Although LARCs are apparently the best option for adolescents to avoid unintended pregnancy, the cost is the major reason to not use them.[19] In our service, IUC (copper and hormonal) is the only LARC offered at no cost. The US Contraceptive CHOICE Project offered any type of contraceptive methods at no cost and provided further information about contraceptive methods, including the high efficacy rates of LARCs.[17] In that study, 72% of adolescents choose LARC methods.[17] Among adolescents between 14 and17 years old, 63% chose LARC methods, whereas 29% of the women between 18 and 20 year old chose an implant.[20] The researchers of the project also found that pregnancy, birth, and abortion were lower among adolescents participating in the study when compared with the general adolescent population of the St. Louis, MO, area.[17]
A recent large study in Latin America and the Caribbean shows that LARCs are seldom used.[21] In Brazil, a big country with high rates of teenage pregnancy, LARCs were used in only 2% of all women. The study concluded that LARCs should be expanded and their use promoted, including among young and nulliparous women, and that family planning services, information and counseling should be provided.[21]
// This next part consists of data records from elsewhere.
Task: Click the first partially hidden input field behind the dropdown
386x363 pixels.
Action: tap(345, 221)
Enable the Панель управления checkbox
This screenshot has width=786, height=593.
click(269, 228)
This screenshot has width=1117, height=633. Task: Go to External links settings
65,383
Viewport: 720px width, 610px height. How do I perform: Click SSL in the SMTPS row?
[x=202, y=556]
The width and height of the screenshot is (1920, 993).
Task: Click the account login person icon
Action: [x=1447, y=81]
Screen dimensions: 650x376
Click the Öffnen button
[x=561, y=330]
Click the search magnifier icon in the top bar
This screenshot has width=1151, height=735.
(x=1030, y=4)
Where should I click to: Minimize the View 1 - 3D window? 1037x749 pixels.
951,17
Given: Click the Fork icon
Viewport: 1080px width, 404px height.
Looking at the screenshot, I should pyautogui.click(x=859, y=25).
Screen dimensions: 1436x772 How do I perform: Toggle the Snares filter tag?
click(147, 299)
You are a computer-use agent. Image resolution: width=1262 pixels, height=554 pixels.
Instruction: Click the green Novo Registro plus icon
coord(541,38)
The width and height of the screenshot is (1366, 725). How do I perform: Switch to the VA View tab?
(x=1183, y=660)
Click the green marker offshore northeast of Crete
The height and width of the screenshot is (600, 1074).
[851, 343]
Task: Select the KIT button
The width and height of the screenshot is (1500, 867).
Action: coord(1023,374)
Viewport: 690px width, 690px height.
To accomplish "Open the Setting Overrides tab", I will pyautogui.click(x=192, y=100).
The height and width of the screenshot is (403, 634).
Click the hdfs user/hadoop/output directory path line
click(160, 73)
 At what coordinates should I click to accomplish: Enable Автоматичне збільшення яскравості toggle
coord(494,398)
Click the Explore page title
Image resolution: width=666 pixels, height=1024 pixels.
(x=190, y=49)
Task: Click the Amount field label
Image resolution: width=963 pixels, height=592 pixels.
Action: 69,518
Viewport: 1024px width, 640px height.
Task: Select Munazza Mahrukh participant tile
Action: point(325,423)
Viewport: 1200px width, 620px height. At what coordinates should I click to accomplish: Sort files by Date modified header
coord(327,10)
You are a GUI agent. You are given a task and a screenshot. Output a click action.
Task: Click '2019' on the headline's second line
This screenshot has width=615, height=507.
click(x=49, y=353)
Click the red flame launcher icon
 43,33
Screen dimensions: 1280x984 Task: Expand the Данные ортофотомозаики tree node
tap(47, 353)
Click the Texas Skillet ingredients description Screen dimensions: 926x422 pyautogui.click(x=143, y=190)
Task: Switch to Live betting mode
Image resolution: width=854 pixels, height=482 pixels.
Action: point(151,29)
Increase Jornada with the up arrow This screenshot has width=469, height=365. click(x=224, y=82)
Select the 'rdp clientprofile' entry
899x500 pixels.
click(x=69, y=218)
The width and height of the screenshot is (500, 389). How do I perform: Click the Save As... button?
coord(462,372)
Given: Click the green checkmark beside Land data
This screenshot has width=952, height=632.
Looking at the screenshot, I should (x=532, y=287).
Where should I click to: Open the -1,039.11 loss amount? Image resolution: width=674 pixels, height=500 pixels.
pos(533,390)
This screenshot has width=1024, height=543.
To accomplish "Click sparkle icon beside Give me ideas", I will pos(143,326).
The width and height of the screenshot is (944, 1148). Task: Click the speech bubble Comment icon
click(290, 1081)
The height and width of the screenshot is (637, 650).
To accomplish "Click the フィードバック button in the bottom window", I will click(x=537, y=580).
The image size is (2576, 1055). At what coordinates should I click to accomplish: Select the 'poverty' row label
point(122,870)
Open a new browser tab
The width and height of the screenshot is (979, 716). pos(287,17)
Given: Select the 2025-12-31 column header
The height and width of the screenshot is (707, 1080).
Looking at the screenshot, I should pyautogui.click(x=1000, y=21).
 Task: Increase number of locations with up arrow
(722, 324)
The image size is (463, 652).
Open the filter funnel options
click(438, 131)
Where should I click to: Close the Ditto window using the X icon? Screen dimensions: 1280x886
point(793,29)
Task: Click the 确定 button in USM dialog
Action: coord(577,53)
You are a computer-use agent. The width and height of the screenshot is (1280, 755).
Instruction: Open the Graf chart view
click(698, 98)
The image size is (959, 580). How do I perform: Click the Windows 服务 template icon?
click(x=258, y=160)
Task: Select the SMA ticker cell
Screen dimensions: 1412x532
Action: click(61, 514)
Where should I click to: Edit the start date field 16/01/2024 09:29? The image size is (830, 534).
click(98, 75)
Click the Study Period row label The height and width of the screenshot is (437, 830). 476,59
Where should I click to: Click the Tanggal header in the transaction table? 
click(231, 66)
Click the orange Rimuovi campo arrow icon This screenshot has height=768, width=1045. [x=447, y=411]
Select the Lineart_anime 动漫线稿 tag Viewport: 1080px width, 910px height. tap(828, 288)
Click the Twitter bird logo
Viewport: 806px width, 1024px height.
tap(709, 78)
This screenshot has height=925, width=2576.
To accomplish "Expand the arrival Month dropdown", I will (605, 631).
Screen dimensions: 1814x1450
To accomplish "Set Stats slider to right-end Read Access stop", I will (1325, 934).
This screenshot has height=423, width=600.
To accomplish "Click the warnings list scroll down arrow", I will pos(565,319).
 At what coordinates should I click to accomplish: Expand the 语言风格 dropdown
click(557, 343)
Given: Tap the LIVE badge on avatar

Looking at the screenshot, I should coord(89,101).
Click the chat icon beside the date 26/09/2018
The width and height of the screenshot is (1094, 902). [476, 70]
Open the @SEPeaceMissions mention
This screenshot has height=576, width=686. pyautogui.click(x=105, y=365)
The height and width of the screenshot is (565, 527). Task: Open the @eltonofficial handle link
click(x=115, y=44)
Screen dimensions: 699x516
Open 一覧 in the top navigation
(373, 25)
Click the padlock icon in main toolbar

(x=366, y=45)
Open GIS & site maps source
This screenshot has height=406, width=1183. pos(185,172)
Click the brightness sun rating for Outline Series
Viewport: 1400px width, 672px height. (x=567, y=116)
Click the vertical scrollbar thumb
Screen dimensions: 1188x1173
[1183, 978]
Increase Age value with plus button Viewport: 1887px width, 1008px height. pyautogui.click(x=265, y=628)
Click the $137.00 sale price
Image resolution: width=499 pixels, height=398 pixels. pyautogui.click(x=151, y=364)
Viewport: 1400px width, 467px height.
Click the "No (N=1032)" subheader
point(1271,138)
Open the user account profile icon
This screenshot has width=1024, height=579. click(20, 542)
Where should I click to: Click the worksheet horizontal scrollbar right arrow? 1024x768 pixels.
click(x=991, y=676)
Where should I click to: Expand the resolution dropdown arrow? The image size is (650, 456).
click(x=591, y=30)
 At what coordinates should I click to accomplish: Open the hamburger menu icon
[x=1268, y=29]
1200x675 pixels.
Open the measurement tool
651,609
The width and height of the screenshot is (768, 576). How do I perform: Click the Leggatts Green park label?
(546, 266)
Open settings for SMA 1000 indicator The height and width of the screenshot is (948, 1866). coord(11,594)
Our study presented some limitations. It was conducted in a single center and without the possibility to offer subdermal implants, which obviously affected the ability of the adolescents to choose LARCs. Nevertheless, the strength of the study was that with committed staff and without extra costs, we were able to implement contraception education through antenatal and postpartum consultations. This action promoted knowledge and broke barriers about IUCs in adolescent mothers.
The educational groups performed during antenatal care and extrapolating to educational groups for health promotion besides the gestational period is easy to be applied worldwide with low dependence on funding. Not only LARCs should be offered with no costs, but also education and specialty sexual education should be widespread. It is a start to promote health, gender equality, and empower women as the 2030 United Nations Sustained Development Goals Agenda aims to do.
In conclusion, contraception use to avoid a second pregnancy among young mothers involves political, social, economic, medical, and cultural issues, but can be achieved with low costs using a committed team. We need full-scale educational interventions for all adolescents – girls and boys – to explain the importance of using an effective contraceptive method to avoid unplanned pregnancies, and LARCs are a great alternative to reach this goal.